Instructions for the task -
Copy out each of the following entries word for word, with no changes.

The data -
____________
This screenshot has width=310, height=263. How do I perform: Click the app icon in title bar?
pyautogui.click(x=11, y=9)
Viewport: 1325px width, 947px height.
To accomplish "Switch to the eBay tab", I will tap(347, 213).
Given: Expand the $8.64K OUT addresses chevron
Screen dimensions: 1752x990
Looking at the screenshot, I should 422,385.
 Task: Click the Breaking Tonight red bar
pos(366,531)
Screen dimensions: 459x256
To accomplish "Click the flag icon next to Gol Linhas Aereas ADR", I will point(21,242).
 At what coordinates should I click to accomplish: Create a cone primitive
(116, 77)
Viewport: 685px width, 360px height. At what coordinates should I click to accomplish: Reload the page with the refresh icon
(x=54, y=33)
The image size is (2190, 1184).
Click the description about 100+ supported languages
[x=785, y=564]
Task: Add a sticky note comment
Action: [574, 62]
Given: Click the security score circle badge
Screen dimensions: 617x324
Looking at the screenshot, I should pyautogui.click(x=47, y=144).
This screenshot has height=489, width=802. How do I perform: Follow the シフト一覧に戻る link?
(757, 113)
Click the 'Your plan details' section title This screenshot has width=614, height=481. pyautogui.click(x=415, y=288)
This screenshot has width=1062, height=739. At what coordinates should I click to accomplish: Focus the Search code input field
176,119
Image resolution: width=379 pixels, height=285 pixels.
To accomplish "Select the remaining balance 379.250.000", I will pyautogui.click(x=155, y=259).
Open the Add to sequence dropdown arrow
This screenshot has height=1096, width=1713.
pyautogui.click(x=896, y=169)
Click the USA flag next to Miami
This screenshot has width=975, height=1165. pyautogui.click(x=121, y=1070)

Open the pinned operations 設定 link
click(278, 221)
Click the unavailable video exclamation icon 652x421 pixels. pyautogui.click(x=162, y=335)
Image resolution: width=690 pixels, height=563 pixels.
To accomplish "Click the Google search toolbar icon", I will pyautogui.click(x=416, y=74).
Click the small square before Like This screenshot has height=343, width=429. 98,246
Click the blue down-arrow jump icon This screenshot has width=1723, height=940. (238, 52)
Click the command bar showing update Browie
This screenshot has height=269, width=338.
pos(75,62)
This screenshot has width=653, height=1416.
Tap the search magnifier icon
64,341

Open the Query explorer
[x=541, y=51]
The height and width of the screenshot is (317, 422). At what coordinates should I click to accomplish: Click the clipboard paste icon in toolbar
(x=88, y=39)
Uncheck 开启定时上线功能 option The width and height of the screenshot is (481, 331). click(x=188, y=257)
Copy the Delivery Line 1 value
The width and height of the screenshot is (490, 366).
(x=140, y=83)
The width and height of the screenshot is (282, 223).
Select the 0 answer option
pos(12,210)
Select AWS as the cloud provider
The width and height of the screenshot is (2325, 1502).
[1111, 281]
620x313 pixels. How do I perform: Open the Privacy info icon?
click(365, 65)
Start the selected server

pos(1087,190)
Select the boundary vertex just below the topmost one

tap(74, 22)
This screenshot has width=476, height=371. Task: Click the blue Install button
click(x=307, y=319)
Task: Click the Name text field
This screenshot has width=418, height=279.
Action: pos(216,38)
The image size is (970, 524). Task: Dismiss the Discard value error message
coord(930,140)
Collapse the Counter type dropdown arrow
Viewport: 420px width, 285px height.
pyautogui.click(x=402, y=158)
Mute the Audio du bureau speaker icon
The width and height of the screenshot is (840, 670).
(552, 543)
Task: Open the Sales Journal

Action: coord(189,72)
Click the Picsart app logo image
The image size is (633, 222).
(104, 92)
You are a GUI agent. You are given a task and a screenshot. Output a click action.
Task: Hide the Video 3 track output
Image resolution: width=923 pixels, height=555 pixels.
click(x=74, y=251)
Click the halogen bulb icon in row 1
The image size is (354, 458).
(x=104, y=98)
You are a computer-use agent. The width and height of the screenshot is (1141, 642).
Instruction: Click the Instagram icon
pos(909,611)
____________
Task solution -
This screenshot has width=310, height=263. How do I perform: Click the app icon in title bar?
pyautogui.click(x=11, y=9)
Viewport: 1325px width, 947px height.
To accomplish "Switch to the eBay tab", I will tap(347, 213).
Given: Expand the $8.64K OUT addresses chevron
Screen dimensions: 1752x990
Looking at the screenshot, I should 422,385.
 Task: Click the Breaking Tonight red bar
pos(366,531)
Screen dimensions: 459x256
To accomplish "Click the flag icon next to Gol Linhas Aereas ADR", I will point(21,242).
 At what coordinates should I click to accomplish: Create a cone primitive
(116, 77)
Viewport: 685px width, 360px height. At what coordinates should I click to accomplish: Reload the page with the refresh icon
(x=54, y=33)
The image size is (2190, 1184).
Click the description about 100+ supported languages
[x=785, y=564]
Task: Add a sticky note comment
Action: [574, 62]
Given: Click the security score circle badge
Screen dimensions: 617x324
Looking at the screenshot, I should pyautogui.click(x=47, y=144).
This screenshot has height=489, width=802. How do I perform: Follow the シフト一覧に戻る link?
(757, 113)
Click the 'Your plan details' section title This screenshot has width=614, height=481. pyautogui.click(x=415, y=288)
This screenshot has width=1062, height=739. At what coordinates should I click to accomplish: Focus the Search code input field
176,119
Image resolution: width=379 pixels, height=285 pixels.
To accomplish "Select the remaining balance 379.250.000", I will pyautogui.click(x=155, y=259).
Open the Add to sequence dropdown arrow
This screenshot has height=1096, width=1713.
pyautogui.click(x=896, y=169)
Click the USA flag next to Miami
This screenshot has width=975, height=1165. pyautogui.click(x=121, y=1070)

Open the pinned operations 設定 link
click(278, 221)
Click the unavailable video exclamation icon 652x421 pixels. pyautogui.click(x=162, y=335)
Image resolution: width=690 pixels, height=563 pixels.
To accomplish "Click the Google search toolbar icon", I will pyautogui.click(x=416, y=74).
Click the small square before Like This screenshot has height=343, width=429. 98,246
Click the blue down-arrow jump icon This screenshot has width=1723, height=940. (238, 52)
Click the command bar showing update Browie
This screenshot has height=269, width=338.
pos(75,62)
This screenshot has width=653, height=1416.
Tap the search magnifier icon
64,341

Open the Query explorer
[x=541, y=51]
The height and width of the screenshot is (317, 422). At what coordinates should I click to accomplish: Click the clipboard paste icon in toolbar
(x=88, y=39)
Uncheck 开启定时上线功能 option The width and height of the screenshot is (481, 331). click(x=188, y=257)
Copy the Delivery Line 1 value
The width and height of the screenshot is (490, 366).
(x=140, y=83)
The width and height of the screenshot is (282, 223).
Select the 0 answer option
pos(12,210)
Select AWS as the cloud provider
The width and height of the screenshot is (2325, 1502).
[1111, 281]
620x313 pixels. How do I perform: Open the Privacy info icon?
click(365, 65)
Start the selected server

pos(1087,190)
Select the boundary vertex just below the topmost one

tap(74, 22)
This screenshot has width=476, height=371. Task: Click the blue Install button
click(x=307, y=319)
Task: Click the Name text field
This screenshot has width=418, height=279.
Action: pos(216,38)
The image size is (970, 524). Task: Dismiss the Discard value error message
coord(930,140)
Collapse the Counter type dropdown arrow
Viewport: 420px width, 285px height.
pyautogui.click(x=402, y=158)
Mute the Audio du bureau speaker icon
The width and height of the screenshot is (840, 670).
(552, 543)
Task: Open the Sales Journal

Action: coord(189,72)
Click the Picsart app logo image
The image size is (633, 222).
(104, 92)
You are a GUI agent. You are given a task and a screenshot. Output a click action.
Task: Hide the Video 3 track output
Image resolution: width=923 pixels, height=555 pixels.
click(x=74, y=251)
Click the halogen bulb icon in row 1
The image size is (354, 458).
(x=104, y=98)
You are a computer-use agent. The width and height of the screenshot is (1141, 642).
Instruction: Click the Instagram icon
pos(909,611)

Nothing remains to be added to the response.